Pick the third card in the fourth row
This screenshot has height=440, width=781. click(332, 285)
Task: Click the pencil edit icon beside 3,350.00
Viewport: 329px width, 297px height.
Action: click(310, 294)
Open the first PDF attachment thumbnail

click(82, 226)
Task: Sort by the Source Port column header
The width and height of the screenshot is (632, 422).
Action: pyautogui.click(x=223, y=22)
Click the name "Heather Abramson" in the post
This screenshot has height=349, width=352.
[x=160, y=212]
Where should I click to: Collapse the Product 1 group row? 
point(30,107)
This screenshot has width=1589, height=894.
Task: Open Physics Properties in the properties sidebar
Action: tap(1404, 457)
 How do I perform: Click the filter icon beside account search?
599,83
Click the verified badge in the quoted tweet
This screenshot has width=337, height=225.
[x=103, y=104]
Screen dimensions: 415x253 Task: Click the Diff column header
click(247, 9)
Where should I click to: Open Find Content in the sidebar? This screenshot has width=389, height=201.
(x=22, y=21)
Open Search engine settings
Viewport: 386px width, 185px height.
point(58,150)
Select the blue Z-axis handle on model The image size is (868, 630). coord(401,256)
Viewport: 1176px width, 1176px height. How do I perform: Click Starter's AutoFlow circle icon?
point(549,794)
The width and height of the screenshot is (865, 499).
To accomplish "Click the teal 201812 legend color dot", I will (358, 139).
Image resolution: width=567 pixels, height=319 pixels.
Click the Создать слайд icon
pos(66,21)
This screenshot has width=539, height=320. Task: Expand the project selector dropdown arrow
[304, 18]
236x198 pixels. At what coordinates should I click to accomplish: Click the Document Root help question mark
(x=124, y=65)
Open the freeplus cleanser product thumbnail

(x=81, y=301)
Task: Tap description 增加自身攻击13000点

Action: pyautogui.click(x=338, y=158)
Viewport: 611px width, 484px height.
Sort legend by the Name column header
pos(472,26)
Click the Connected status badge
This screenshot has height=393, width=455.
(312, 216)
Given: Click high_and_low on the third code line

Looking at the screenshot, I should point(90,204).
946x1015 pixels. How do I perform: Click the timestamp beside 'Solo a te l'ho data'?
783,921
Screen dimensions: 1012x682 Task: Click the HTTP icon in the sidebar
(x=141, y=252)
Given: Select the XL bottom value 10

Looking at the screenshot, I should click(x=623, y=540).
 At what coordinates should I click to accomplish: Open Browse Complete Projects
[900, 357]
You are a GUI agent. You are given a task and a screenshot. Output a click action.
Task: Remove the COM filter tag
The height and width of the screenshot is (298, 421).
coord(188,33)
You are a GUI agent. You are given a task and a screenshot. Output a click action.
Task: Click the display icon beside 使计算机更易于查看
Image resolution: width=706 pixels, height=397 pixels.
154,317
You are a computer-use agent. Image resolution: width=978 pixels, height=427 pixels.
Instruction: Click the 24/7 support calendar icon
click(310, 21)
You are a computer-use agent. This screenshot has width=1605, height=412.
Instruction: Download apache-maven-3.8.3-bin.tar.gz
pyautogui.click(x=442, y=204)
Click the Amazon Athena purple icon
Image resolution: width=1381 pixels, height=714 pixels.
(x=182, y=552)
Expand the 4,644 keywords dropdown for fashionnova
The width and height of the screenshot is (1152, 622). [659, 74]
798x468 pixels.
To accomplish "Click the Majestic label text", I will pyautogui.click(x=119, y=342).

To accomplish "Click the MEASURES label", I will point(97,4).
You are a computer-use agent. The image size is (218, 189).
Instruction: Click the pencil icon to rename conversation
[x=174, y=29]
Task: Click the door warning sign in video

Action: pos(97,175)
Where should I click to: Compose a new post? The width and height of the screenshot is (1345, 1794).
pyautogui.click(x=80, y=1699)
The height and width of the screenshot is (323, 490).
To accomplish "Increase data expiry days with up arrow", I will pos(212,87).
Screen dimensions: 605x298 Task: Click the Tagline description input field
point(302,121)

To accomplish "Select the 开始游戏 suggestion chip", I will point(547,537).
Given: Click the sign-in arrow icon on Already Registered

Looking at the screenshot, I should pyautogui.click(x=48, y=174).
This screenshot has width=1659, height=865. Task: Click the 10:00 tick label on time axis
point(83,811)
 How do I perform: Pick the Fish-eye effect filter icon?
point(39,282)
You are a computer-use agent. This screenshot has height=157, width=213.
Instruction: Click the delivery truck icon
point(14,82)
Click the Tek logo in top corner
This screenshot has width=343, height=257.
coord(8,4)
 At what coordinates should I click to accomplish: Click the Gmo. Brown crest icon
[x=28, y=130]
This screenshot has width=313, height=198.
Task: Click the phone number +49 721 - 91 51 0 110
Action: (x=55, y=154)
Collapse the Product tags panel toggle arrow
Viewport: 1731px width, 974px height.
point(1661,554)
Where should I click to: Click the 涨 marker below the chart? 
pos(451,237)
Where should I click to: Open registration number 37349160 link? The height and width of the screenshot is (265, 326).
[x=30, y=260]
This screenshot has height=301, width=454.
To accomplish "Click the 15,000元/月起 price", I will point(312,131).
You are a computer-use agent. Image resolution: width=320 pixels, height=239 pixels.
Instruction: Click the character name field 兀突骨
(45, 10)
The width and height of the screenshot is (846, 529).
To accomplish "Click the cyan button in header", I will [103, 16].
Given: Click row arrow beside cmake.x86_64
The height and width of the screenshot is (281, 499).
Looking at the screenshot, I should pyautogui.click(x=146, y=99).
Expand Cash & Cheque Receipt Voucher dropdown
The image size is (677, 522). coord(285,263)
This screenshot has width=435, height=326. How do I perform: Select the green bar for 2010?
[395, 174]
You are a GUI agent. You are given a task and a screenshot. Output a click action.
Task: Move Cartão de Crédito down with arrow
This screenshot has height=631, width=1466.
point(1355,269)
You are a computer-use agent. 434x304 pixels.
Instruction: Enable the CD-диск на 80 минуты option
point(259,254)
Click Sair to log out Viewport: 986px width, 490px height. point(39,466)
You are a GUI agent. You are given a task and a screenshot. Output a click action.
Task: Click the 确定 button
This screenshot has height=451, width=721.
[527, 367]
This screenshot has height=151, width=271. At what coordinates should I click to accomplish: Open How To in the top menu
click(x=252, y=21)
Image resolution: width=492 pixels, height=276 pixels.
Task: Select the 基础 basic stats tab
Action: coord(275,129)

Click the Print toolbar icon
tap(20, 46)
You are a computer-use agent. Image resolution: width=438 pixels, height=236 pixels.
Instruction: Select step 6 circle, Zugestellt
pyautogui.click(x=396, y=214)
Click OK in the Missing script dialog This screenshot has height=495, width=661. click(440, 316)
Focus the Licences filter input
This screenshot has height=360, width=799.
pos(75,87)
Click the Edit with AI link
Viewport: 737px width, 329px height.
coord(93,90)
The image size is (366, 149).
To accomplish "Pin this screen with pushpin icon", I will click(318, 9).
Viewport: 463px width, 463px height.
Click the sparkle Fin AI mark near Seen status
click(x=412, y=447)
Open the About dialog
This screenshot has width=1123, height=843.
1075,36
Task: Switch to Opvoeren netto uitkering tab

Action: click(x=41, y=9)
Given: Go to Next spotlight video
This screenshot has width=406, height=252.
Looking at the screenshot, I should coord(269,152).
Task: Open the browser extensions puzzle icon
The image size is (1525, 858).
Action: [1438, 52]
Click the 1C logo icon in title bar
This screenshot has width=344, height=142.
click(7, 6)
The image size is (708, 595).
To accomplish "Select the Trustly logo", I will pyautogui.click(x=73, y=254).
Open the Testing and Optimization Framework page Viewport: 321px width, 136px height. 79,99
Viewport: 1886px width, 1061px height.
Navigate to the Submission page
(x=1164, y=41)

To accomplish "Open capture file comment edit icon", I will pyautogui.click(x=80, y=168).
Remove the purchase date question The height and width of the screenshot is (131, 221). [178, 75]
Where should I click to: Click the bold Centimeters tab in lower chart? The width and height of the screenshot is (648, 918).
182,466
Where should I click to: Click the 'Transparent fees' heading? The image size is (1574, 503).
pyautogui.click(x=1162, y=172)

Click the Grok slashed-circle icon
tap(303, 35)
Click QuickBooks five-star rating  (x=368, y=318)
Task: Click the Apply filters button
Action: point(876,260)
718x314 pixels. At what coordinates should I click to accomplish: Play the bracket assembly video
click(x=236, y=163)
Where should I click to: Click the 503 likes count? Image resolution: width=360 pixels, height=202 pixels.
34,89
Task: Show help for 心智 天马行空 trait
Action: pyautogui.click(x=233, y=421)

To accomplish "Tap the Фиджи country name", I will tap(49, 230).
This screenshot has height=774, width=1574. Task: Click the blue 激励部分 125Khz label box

DIRECTIONS FOR THIS TASK |
Return every line of the rows above that contains the string "video", matching case exactly.

TASK RESULT |
Task: Click the door warning sign in video
Given: Go to Next spotlight video
718x314 pixels. At what coordinates should I click to accomplish: Play the bracket assembly video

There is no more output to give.